For this exercise, print all of the entries exactly as given.

--- DATA SHOWN Enclosed Below ---

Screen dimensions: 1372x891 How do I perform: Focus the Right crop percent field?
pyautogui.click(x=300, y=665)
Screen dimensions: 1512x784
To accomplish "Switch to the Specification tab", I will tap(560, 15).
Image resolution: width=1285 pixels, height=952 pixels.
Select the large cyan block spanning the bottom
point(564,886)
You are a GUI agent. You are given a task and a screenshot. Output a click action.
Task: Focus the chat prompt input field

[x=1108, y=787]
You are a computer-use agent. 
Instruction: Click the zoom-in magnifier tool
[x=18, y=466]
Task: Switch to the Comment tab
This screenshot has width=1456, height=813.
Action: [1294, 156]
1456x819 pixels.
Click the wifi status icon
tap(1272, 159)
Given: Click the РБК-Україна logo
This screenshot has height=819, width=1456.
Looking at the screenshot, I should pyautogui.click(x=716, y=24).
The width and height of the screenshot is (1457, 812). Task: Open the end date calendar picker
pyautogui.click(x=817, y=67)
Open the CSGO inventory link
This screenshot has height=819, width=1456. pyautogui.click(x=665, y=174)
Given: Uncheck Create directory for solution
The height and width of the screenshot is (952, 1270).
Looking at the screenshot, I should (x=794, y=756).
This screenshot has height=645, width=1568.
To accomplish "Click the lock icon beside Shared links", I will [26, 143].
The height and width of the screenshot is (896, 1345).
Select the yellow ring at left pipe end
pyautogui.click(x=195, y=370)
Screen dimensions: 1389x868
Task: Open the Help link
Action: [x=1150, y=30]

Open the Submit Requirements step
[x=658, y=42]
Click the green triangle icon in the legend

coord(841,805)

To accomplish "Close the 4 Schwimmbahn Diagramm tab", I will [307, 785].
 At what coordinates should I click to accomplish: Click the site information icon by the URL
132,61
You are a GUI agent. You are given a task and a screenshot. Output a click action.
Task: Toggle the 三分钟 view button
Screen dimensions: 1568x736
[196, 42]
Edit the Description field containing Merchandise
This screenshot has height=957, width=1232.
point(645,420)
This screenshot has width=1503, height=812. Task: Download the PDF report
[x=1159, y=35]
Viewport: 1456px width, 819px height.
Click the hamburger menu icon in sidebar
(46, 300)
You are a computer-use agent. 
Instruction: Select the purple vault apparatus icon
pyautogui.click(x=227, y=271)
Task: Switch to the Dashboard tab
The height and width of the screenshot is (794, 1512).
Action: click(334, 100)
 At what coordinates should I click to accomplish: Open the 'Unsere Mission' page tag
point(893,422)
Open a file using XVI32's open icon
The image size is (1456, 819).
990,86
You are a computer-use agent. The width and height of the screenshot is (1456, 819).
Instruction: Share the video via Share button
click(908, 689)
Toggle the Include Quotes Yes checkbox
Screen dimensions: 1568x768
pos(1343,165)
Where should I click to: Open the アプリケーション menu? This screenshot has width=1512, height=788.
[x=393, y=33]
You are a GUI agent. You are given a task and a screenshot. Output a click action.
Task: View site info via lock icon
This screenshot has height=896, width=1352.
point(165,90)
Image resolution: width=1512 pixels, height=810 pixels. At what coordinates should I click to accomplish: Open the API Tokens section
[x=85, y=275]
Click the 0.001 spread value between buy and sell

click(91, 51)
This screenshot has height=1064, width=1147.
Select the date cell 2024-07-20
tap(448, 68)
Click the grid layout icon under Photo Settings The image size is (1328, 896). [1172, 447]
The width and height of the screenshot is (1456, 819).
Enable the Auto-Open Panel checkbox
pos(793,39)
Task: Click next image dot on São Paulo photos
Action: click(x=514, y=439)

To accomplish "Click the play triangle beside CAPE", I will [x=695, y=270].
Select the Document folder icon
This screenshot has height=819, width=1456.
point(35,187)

--- End of Enclosed DATA SHOWN ---

▶ [RESPONSE]:
Screen dimensions: 1372x891 How do I perform: Focus the Right crop percent field?
pyautogui.click(x=300, y=665)
Screen dimensions: 1512x784
To accomplish "Switch to the Specification tab", I will tap(560, 15).
Image resolution: width=1285 pixels, height=952 pixels.
Select the large cyan block spanning the bottom
point(564,886)
You are a GUI agent. You are given a task and a screenshot. Output a click action.
Task: Focus the chat prompt input field

[x=1108, y=787]
You are a computer-use agent. 
Instruction: Click the zoom-in magnifier tool
[x=18, y=466]
Task: Switch to the Comment tab
This screenshot has width=1456, height=813.
Action: [1294, 156]
1456x819 pixels.
Click the wifi status icon
tap(1272, 159)
Given: Click the РБК-Україна logo
This screenshot has height=819, width=1456.
Looking at the screenshot, I should pyautogui.click(x=716, y=24).
The width and height of the screenshot is (1457, 812). Task: Open the end date calendar picker
pyautogui.click(x=817, y=67)
Open the CSGO inventory link
This screenshot has height=819, width=1456. pyautogui.click(x=665, y=174)
Given: Uncheck Create directory for solution
The height and width of the screenshot is (952, 1270).
Looking at the screenshot, I should (x=794, y=756).
This screenshot has height=645, width=1568.
To accomplish "Click the lock icon beside Shared links", I will [26, 143].
The height and width of the screenshot is (896, 1345).
Select the yellow ring at left pipe end
pyautogui.click(x=195, y=370)
Screen dimensions: 1389x868
Task: Open the Help link
Action: [x=1150, y=30]

Open the Submit Requirements step
[x=658, y=42]
Click the green triangle icon in the legend

coord(841,805)

To accomplish "Close the 4 Schwimmbahn Diagramm tab", I will [307, 785].
 At what coordinates should I click to accomplish: Click the site information icon by the URL
132,61
You are a GUI agent. You are given a task and a screenshot. Output a click action.
Task: Toggle the 三分钟 view button
Screen dimensions: 1568x736
[196, 42]
Edit the Description field containing Merchandise
This screenshot has height=957, width=1232.
point(645,420)
This screenshot has width=1503, height=812. Task: Download the PDF report
[x=1159, y=35]
Viewport: 1456px width, 819px height.
Click the hamburger menu icon in sidebar
(46, 300)
You are a computer-use agent. 
Instruction: Select the purple vault apparatus icon
pyautogui.click(x=227, y=271)
Task: Switch to the Dashboard tab
The height and width of the screenshot is (794, 1512).
Action: click(334, 100)
 At what coordinates should I click to accomplish: Open the 'Unsere Mission' page tag
point(893,422)
Open a file using XVI32's open icon
The image size is (1456, 819).
990,86
You are a computer-use agent. The width and height of the screenshot is (1456, 819).
Instruction: Share the video via Share button
click(908, 689)
Toggle the Include Quotes Yes checkbox
Screen dimensions: 1568x768
pos(1343,165)
Where should I click to: Open the アプリケーション menu? This screenshot has width=1512, height=788.
[x=393, y=33]
You are a GUI agent. You are given a task and a screenshot. Output a click action.
Task: View site info via lock icon
This screenshot has height=896, width=1352.
point(165,90)
Image resolution: width=1512 pixels, height=810 pixels. At what coordinates should I click to accomplish: Open the API Tokens section
[x=85, y=275]
Click the 0.001 spread value between buy and sell

click(91, 51)
This screenshot has height=1064, width=1147.
Select the date cell 2024-07-20
tap(448, 68)
Click the grid layout icon under Photo Settings The image size is (1328, 896). [1172, 447]
The width and height of the screenshot is (1456, 819).
Enable the Auto-Open Panel checkbox
pos(793,39)
Task: Click next image dot on São Paulo photos
Action: click(x=514, y=439)

To accomplish "Click the play triangle beside CAPE", I will [x=695, y=270].
Select the Document folder icon
This screenshot has height=819, width=1456.
point(35,187)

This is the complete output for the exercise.